*OBJECTIVE*: Continue the forum thread below about building an HO scale train layout around a fish pond, picking up after its last line.

# H2HO Line



## Lance Skene (Jan 6, 2014)

First off Hi to everyone... Im new to the forum and new to this hobby, or a least half of it.... that will make more sense in a minute... heres some pics

Sry.. pics were on dropbox.. thats not workin anymore.

So that, at some point in the future, is to become a functional fish pond with a HO scale train rolling around the 'lake' and through the mountain tunnels. I have experience in the pond/aquarium aspect of the project, but not the model RR aspects, hence my comment of being 'half' new to the hobby.

The idea orginated yrs ago after I had made a fiberglass pond, since we lived in Sask at the time leaving it outside over the winter was not an option so I would bring it in every winter and redecorate the shore line with each move, somewhere along the way I decided a working model RR around the pond would be an interesting project.... skip ahead about 15 yrs, 2 grandkids, three moves across three provinces, and here we are.

The main base is a 2" x 4' x 8' fiberglass embedded foam sheet with a thick cloth on both sides that is normally used on flat roofs with gravel spead over top of it, above the base sheet Ive glued on pieces of standard stryofoam and hand carved them into shape, the lake, although it appears rounded is actually a rectangular wooden box which was inset into the base foamboard, the bottom of the lake is still removable at this point so that I can decide on the overall depth after I build a stand for the layout. After carving out the landscape I used a diluted drywall mud and cloth to cover the entire layout which gives hard shell for working on, although the removable mountain top is not fully shaped as of yet.

As model RRs go this is meant to be a very basic simple DC layout, but durable enough the g-kids, boy 7 and girl 9, and I can actually play with it when they visit. The track has been laid out in the past to test the elevation and radius changes before glueing the cork bed and that went very well, meaning the loco would not fall into the lake even at full power. Ive also tested the foam/drywall mud construction by building a small 36" round layout that I gave to the kids two years ago, so I guess its actually "Kid" tested, and that has stood up to their punishment quite well. 

To get the collection started I bought several cheap Bachman sets on sale and those will be on the track when ever the kids are here, but for myself I would like a steam era passenger train for which Ive only bought the Loco so far, which is a Bachman Spectrum Pennsylvania #1361. I have the flex track with a couple "Y" junctions which will allow for possible expansion, and a bit better transformer than what was included in the sets, "TrainPower 6200" its called. 

My modelling experience at this point has been mostly RC cars, trucks, planes, and helis, and fish ponds.. so Im on a bit of a learning curve with several aspects of this project, and I tend to be fairly active on my forums so Im looking forward to pickin your brains and seeing what everyone has done. 

Yakatyal8r
Lance


----------



## DT&I (Dec 6, 2013)

I love that  :smilie_daumenpos:
welcome to the forum


----------



## Lance Skene (Jan 6, 2014)

*DATASET EXTRACT*:
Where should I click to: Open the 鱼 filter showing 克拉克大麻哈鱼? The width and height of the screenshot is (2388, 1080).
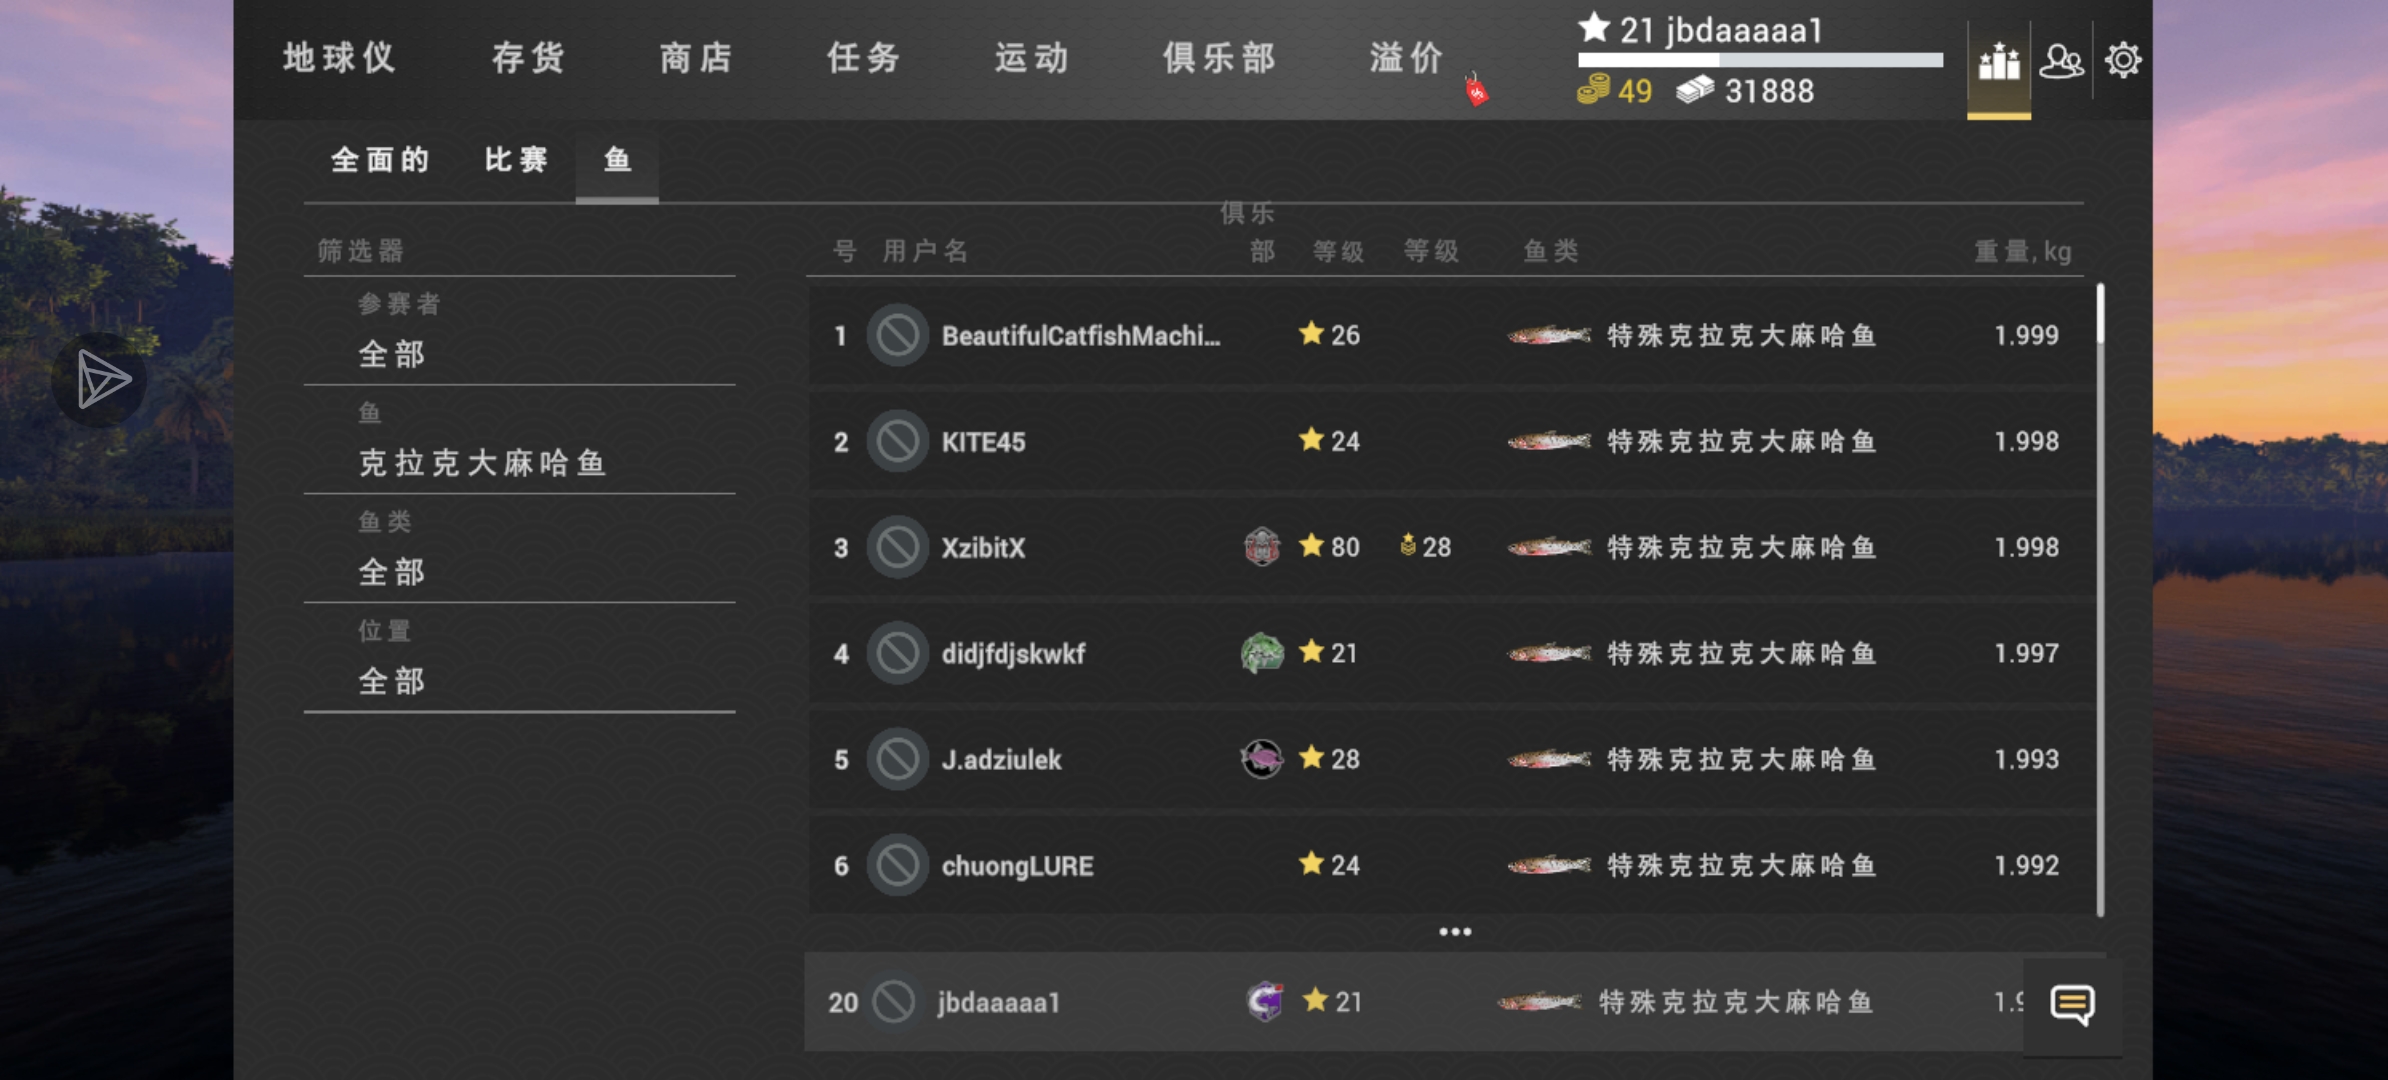pyautogui.click(x=520, y=442)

*EXERCISE RESPONSE*:
Thx DT&I, nice bike btw

My bad, rookie didnt notice theres a general 'Layout' forum this post maybe should have been placed in... maybe the mods want to move it for me??? pls and thx.


----------



## Lance Skene (Jan 6, 2014)

Or here.. where ever you think is best.. Thx


----------



## DT&I (Dec 6, 2013)

so the waterfall would be real running water like a mini water feature?


----------



## Lance Skene (Jan 6, 2014)

Yep, two small falls actually, its kind of hard to make out at this point but if you look carefully you'll notice a very flat area inside the rail loop on the left side, on that flat area there will be a water mill with a river running past it(right side of flat) and splitting around a small island then rejoining just before going under the bridge, the first falls is above the mill and you can see a small rectangular hole where the water will emerge from a rocky slope, the second falls is just after the river passes under the rail bridge and into the lake, at the rear of the layout there is another very short section of river where the water will exit the lake into another rocky slope below the back straight and return to the reservoir under the layout which is where all the aquarium gear will be setup. The stand will have doors on it so that no aqua gear will be visible


----------



## DonR (Oct 18, 2012)

Lance some good looking model work you've done there.

But, gotta tell you, I would be pretty nervous about having
my trains that near real water deep enuf to swallow them.

Those dawgon trains have a way of going their own way instead
of staying nice and dry on the track...and...well...your nice Bachmann Spectrum
could get pretty wet and pretty be pretty cantankerous afterwards. 

The waterfalls really would add a great deal to the layout, but could
the actual 'lake' be faked in some way so that you can keep
your train high and dry?

Don


----------



## Gansett (Apr 8, 2011)

My experience is that water and electrical things need to be far away from each other.


----------



## DT&I (Dec 6, 2013)




----------



## DT&I (Dec 6, 2013)

and then the layout that put's all of ours to shame


----------



## Lance Skene (Jan 6, 2014)

Kinda like playin with fire isnt..lol

but, I look at this as adding something cool to my aquarium hobby, not vice versa, Im somewhat new to RR modelling but have alot of practice(mostly trial and error) with electrical gadgets placed in and around water, I've thought about it alot and decided that with some precautions its worth the risk, Ive tested each engine and found that as long as the train runs clockwise it slows enough to handle going up hill at the most dangerous curve of the layout, barring some freak derailment theres very little risk of it plunging into the lake, but thats why I have several cheap engines the g-kids can play with, and I will likely add some kind of throttle limiter as an added measure and could if needed add a small guardrail on the outside of that particular curve.

I actually think the most probable cause of an accident here is if a fish were to jump out of the water and be laying on the track causing a derailment.

If I get a slow day at work this week Im hoping to get the aluminum frame sections made, since I plan to let the gkids play with this rig I think I'll make the legs adjustable from about 28" up to 34", I'll choose the final hieght once all the pond gear is in place and also the pond depth can be decided at that point.


----------



## Gamebits (Jan 5, 2011)

This is what you need in the pond, the archer fish (Toxotes jaculator) you could train him to spit at the train as it goes by.


----------



## Lance Skene (Jan 6, 2014)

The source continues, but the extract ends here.